Of course it is the camera, not the SD card, which is a Fuji Finepix S5800. Oops. This is the inevitable result of dashing off entries in ten minutes or so. Still, better to have posted with mistakes than never to have posted at all, or words to that effect. Thank you all for not posting comments saying we should have got a Nikon or a Pentax or something.
Today has been a day... not terribly packed with incident. It rained. J went off to work. I did some work and played with the pigs and later made a cake. Then J came home and we had tea and watched QI. (By the way, I got a message a few days ago saying that Stephen Fry is following my Twitter updates. I wonder if he does his own Twitter-maintaining, or if he has an underling who automatically adds everyone who's following him?)

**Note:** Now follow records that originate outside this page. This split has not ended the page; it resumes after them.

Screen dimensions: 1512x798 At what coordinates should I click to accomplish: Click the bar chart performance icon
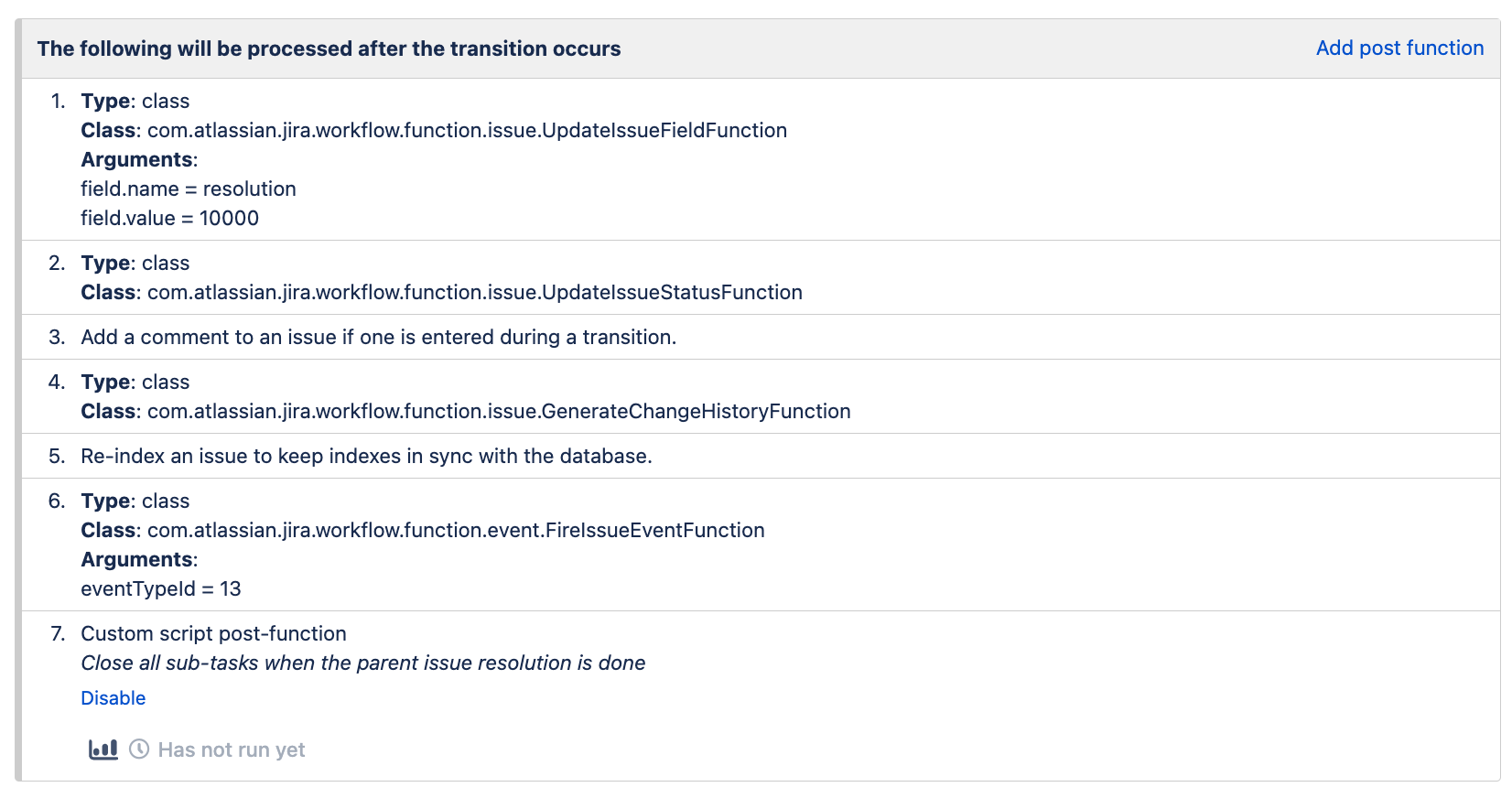pos(103,749)
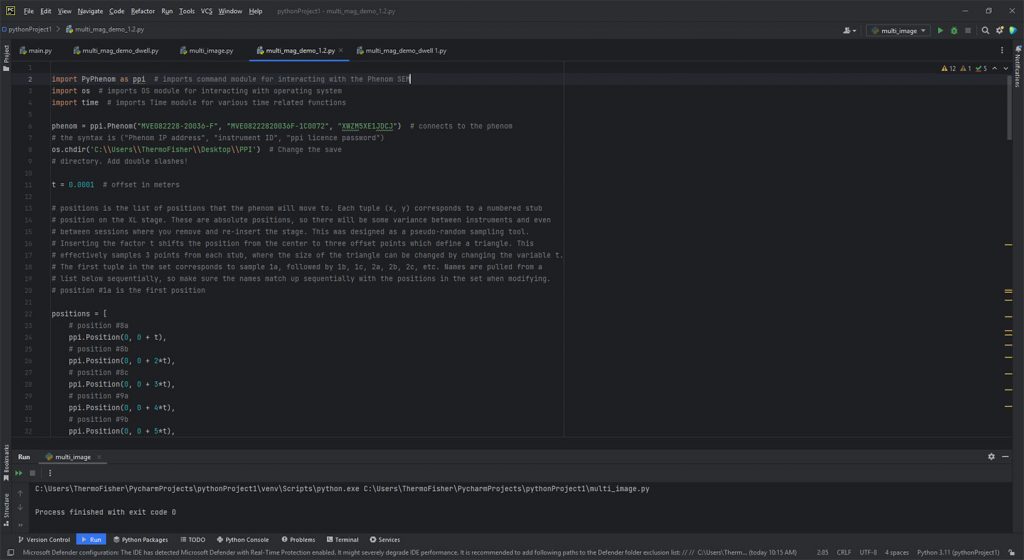Open the user account dropdown
The height and width of the screenshot is (560, 1024).
(851, 31)
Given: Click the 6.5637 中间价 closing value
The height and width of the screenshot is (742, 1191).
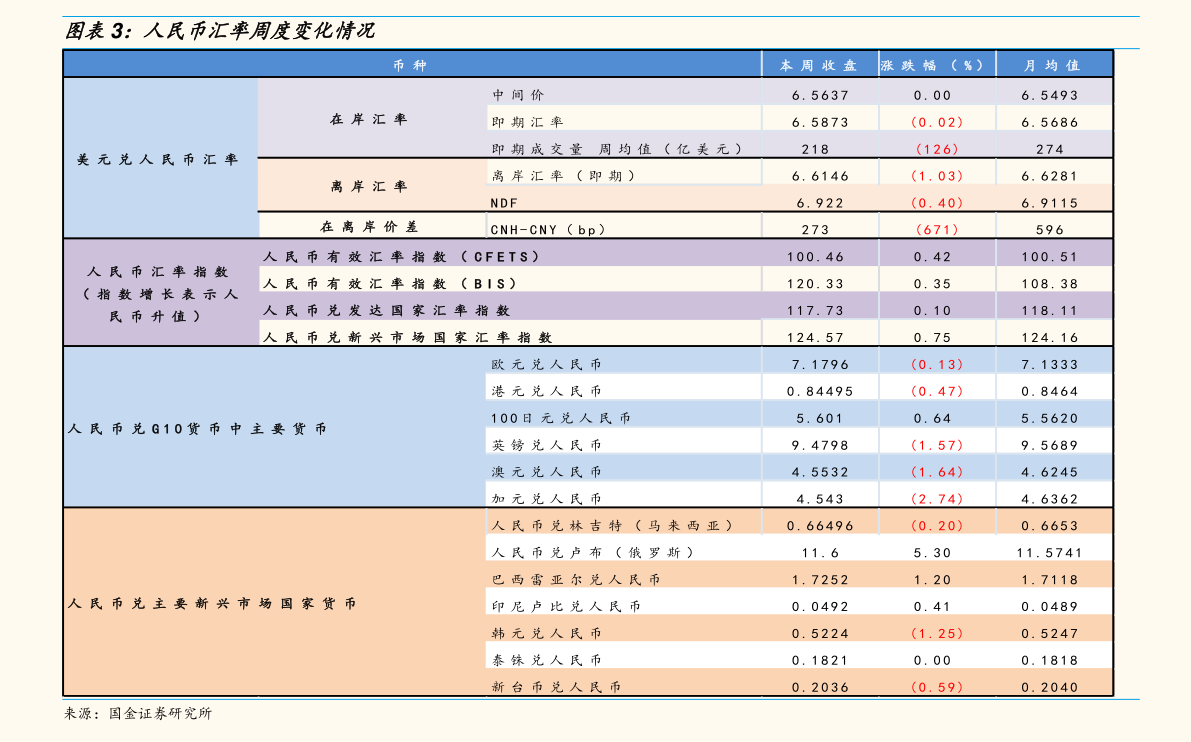Looking at the screenshot, I should coord(820,96).
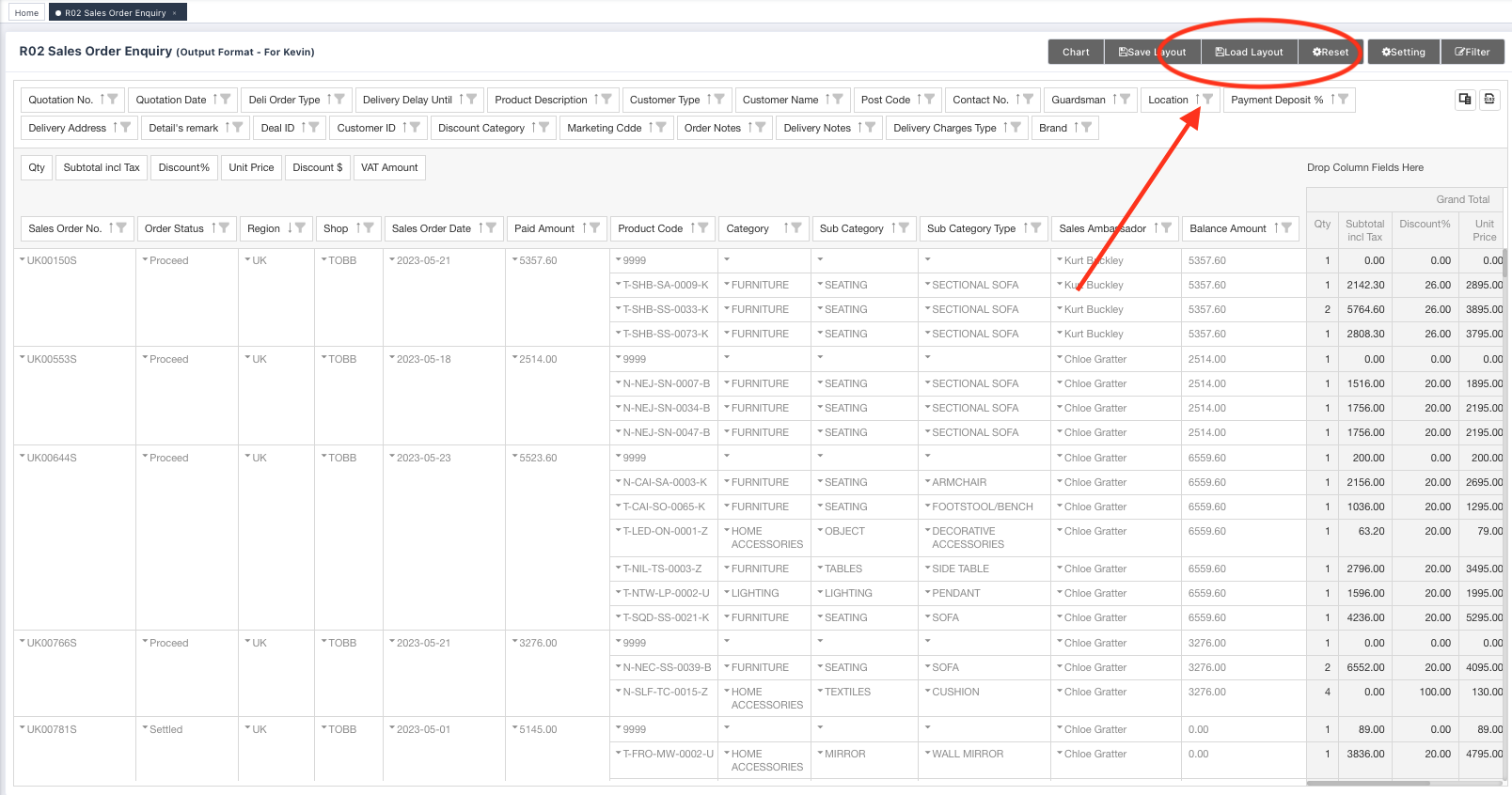Click the filter funnel icon on Location field
This screenshot has width=1512, height=795.
[x=1208, y=100]
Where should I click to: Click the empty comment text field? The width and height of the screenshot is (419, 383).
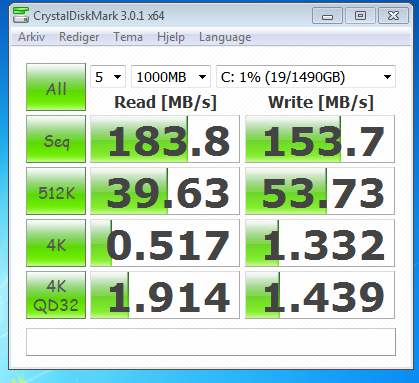coord(211,342)
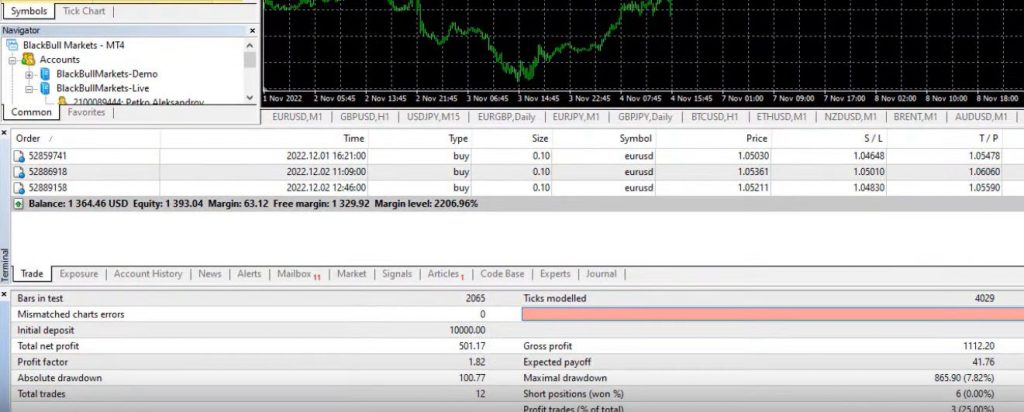Collapse the BlackBullMarkets-Live tree node
The height and width of the screenshot is (412, 1024).
tap(29, 88)
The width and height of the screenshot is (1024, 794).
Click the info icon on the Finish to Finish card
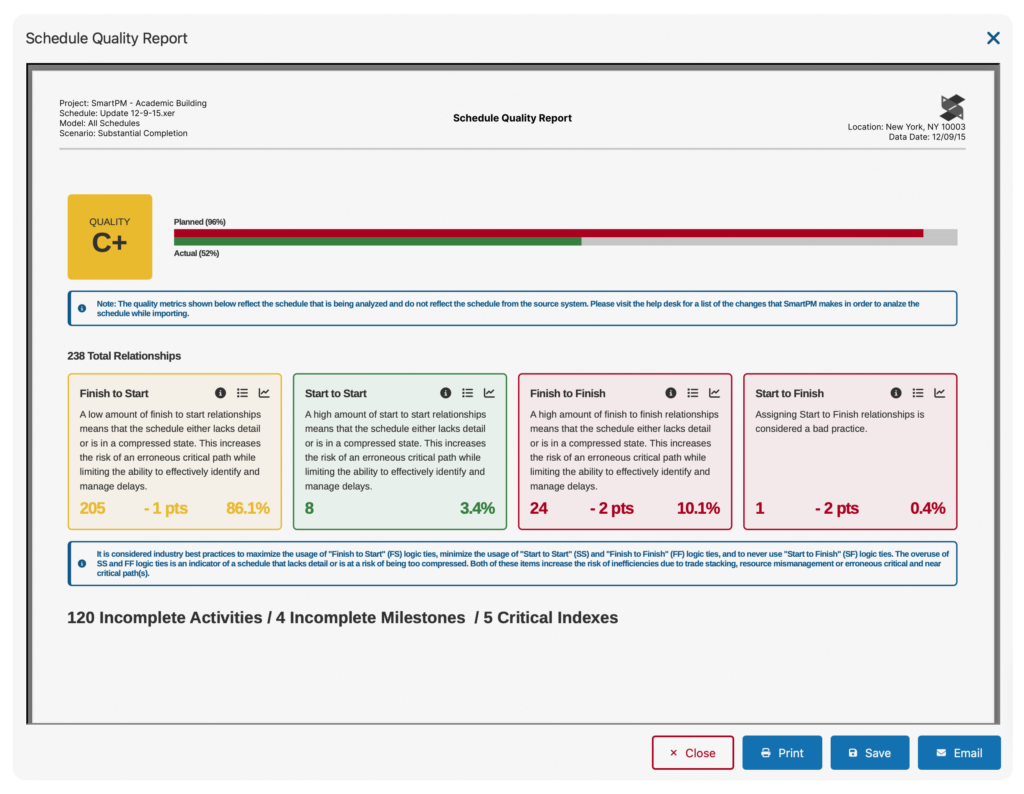coord(671,393)
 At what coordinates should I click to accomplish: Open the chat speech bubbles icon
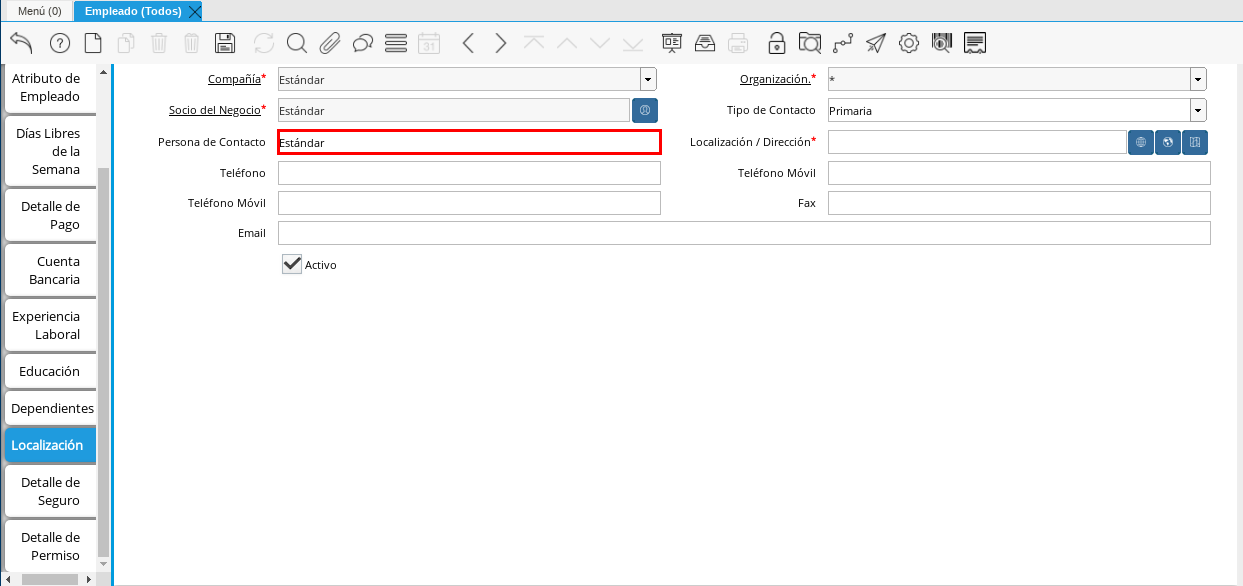pyautogui.click(x=362, y=43)
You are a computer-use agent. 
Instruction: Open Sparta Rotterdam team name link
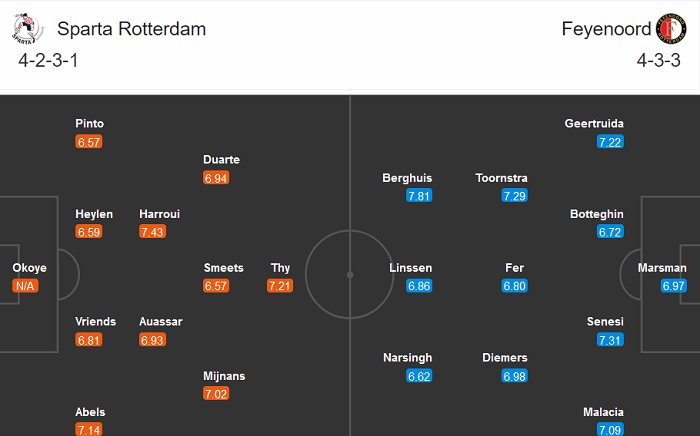tap(132, 29)
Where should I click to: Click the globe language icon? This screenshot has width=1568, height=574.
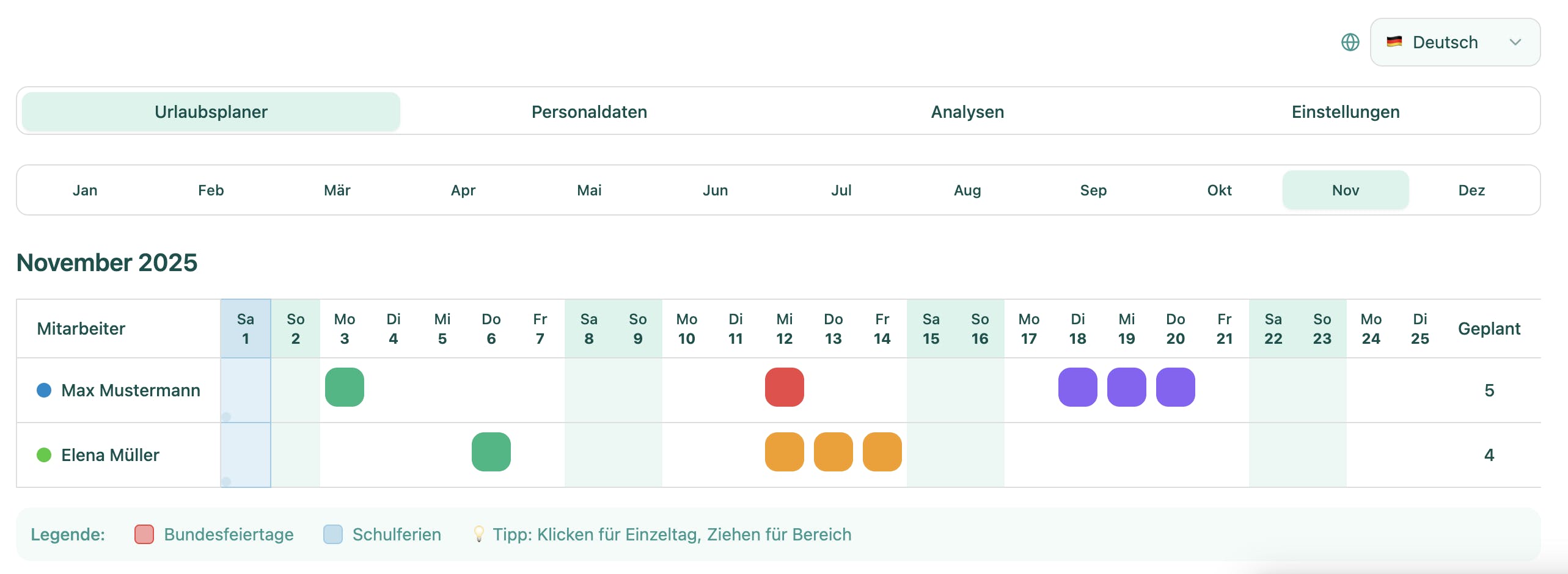(x=1350, y=42)
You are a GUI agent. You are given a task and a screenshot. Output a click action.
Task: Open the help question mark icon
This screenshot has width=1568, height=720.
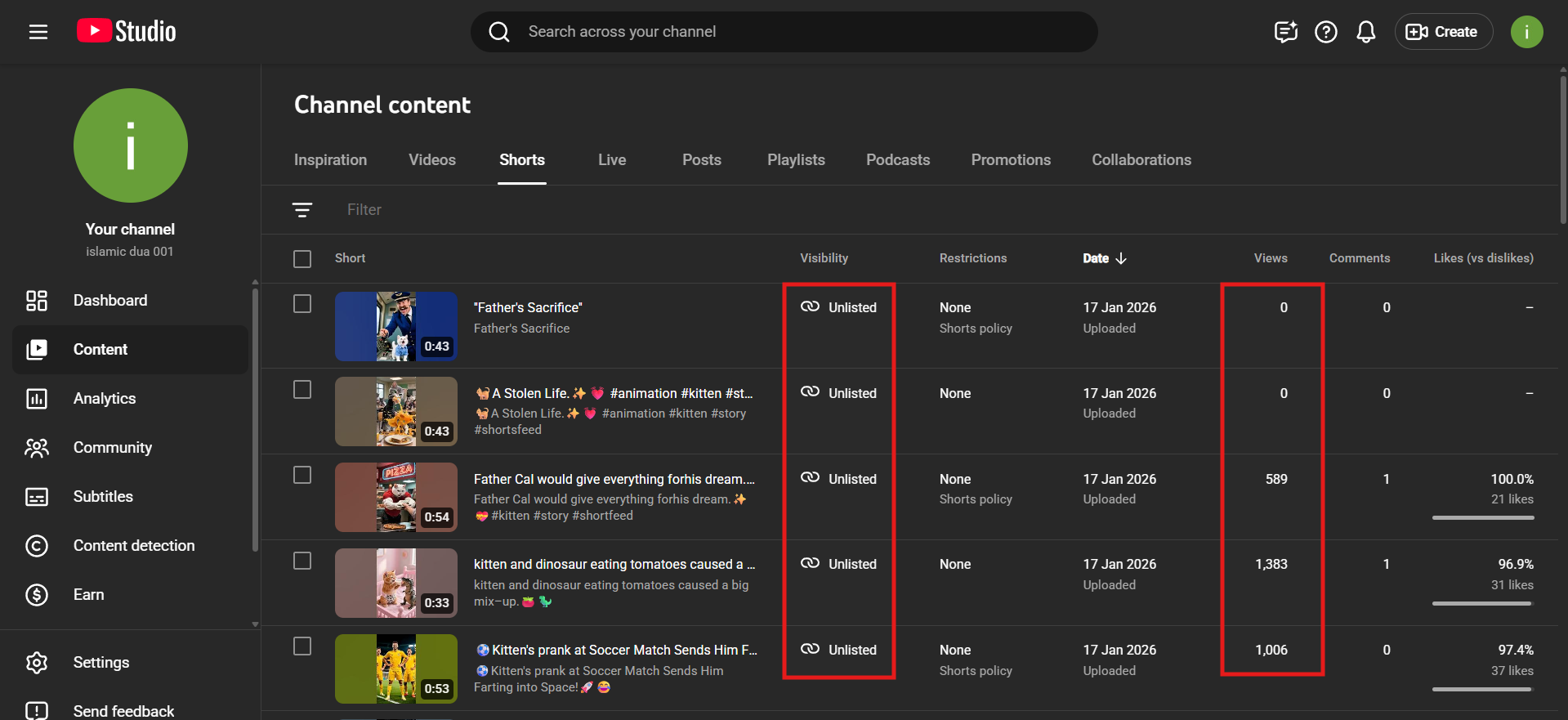tap(1325, 32)
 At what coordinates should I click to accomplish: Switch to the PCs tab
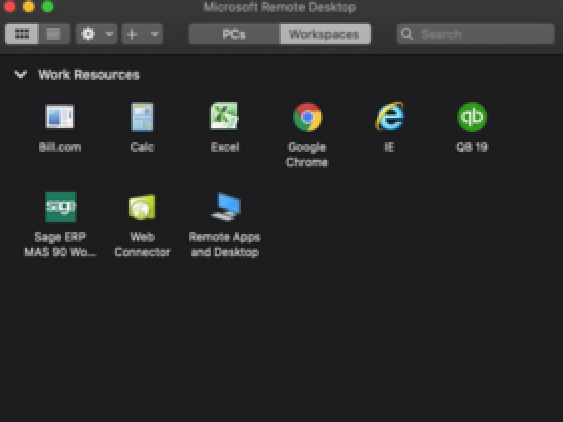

I am reassured to hear from yesterday's comments that deliberating over electronics purchases (or maybe any purchases) is general male behaviour, and not particularly obsessive. Maybe I've been thrown off the scent because my dad, while he likes to investigate what's out there, never needs very much persuasion to get a new camera. Or laptop. Or whatever. Perhaps he's atypical.
I thought we were going to have a bit of an episode of obsessiveness when J came home from work today. His bike wasn't changing gear properly. Like me, J uses his bike as his main means of transport, so it had to be fixed. J dislikes fiddling with mechanical devices, and always fears he'll make the problem worse instead of better. On past occasions we have spent several long greasy sessions during which he makes tiny adjustments first one way and then the other and then declares that nothing is making it any better, and goes into a decline.
However, on this occasion, he overcame this tendency, made a decision as to what to do, did it, and then had a shower and felt a lot better. He's still plugging away at the tables for his CBT, too. I am not going to overstate things, but I've been impressed by his dedication, especially since he still has plenty of periods when he doesn't think it has a chance of working.
If you really believe in the future and in your abilities, success is still not guaranteed, it's true. But keeping on trying when you can't make that leap of faith is truly impressive.
This has been a very random post indeed. Sorry about that. I will try to come up with something a little less stream-of-consciousness for tomorrow!